The balancing act will be top of mind for boards and executives as AI starts to touch every part of their operating models.
Banks chart path to AI gains
In customer-facing roles the banks have already automated inquiries around disputed transactions, fees, or lost cards to digital agents, but the room for customer frustration is significant.
Elsewhere, in the customer-satisfaction minefield of fraud and scam prevention, all the banks also want to reduce cost via automation.
This means large compliance teams doing manual reviews can be replaced by AI systems monitoring transactions in real time to identify and report suspicious activity, warn customers, or reveal patterns of fraud.
CBA recently said it spends $1 billion a year on scam and fraud prevention. Earlier this year Australia’s largest lender identified a home loan application fraud of up to $1 billion in part because its AI systems recognised fraudulent patterns in the applications.
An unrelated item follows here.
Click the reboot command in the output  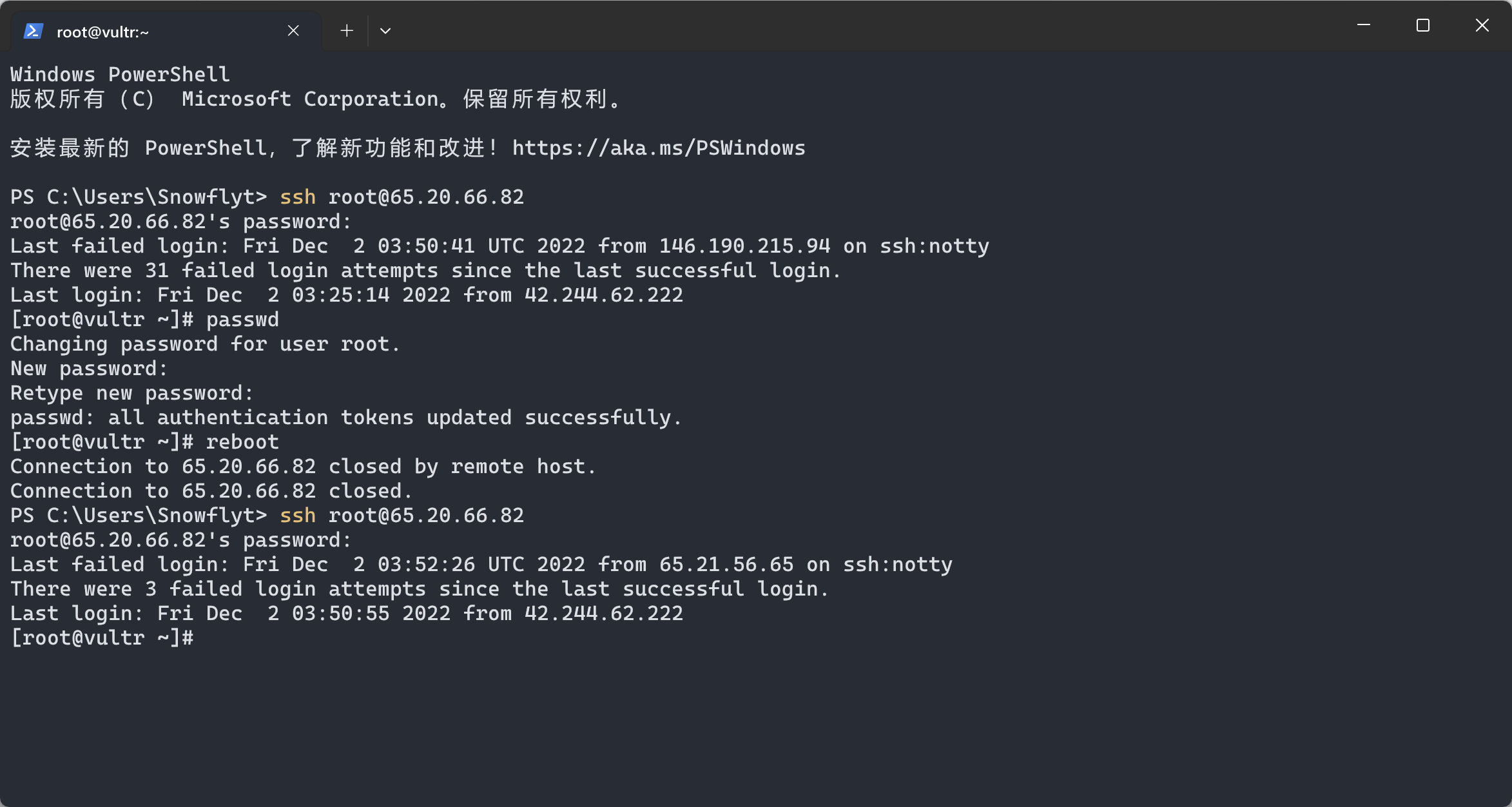(x=242, y=442)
The banks can also use AI to read and verify identity documents to reduce the need for staff in “know your customer”, anti-money laundering, or counter terrorism financing roles.
But management teams will be aware there’s no room for error in blaming AI for opening accounts for criminals or terrorists.
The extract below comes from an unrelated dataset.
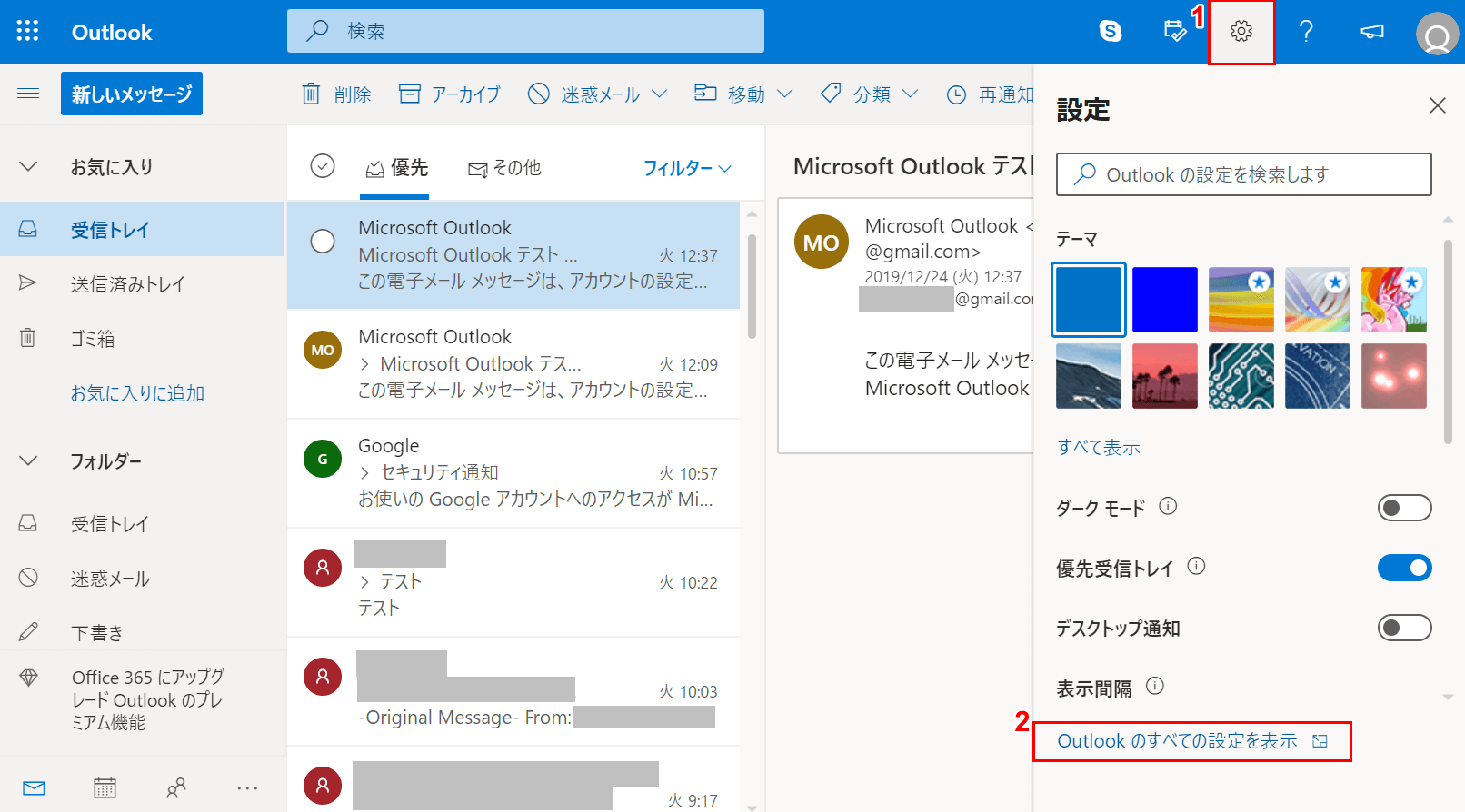Select the bright blue theme swatch
Screen dimensions: 1465x812
click(1164, 300)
In 2020, Westpac was fined $1.3 billion for financial crime law breaches relating to international transfers and transactions that funded terrorism and child sex offenders in the Philippines. The fallout from the scandal led to the departure of its chief executive.
Therefore the banks must strike a balance between cost savings and torpedoing the integrity of operational processes or controls that management teams rely on to protect themselves and meet serious legal obligations.
Data entry, reconciliation, operational risk modelling, treasury operations, and clerical support staff are also all vulnerable to automation.
In total, Macquarie analysts estimated the banks could axe anywhere between 10 and 30 per cent of full-time employees over the next five to 10 years to save between 6 to 20 per cent in total costs per year. Macquarie added that 56 per cent of all Australian bank roles are vulnerable to automation.
“However, domestic headcount reduction carries political and social licence costs that the major banks are likely unwilling to absorb,” it said.
“This means banks will largely rely on attrition rather than large-scale restructuring, and are likely to lag other highly exposed sectors in realising savings.”
AI cannot disrupt banks
For employees and investors the banks retain significant advantages versus other sectors, as they’re not considered vulnerable to direct competition from AI-native businesses.
AI will reshape and advance the banks, while they retain a competitive moat or barriers to entry from competition due to the regulatory licensing required to take deposits or make loans.
This means banks’ share prices are rising and customers may enjoy future benefits as cost savings are passed on.
This is unlike the share market’s technology sector. It’s dominated by software companies considered vulnerable to market share losses from emerging AI-native companies.
The software sector has already seen the biggest job cuts, as the likes of Atlassian, WiseTech and Afterpay-owner Block all shed thousands of staff. On Friday, another former ASX market darling in Life360 also flagged job cuts.
But the cuts haven’t stemmed share market selling that accelerated again over the second half of this week.
As an example, Atlassian plunged another 7.3 per cent to $US58.96 overnight on Thursday. That takes the homegrown software company’s 12-month losses to 72 per cent as shares hit their lowest level since 2018.
Elsewhere, most bank stocks are trading just shy of record highs despite the shock from the Middle East war to ASX investors.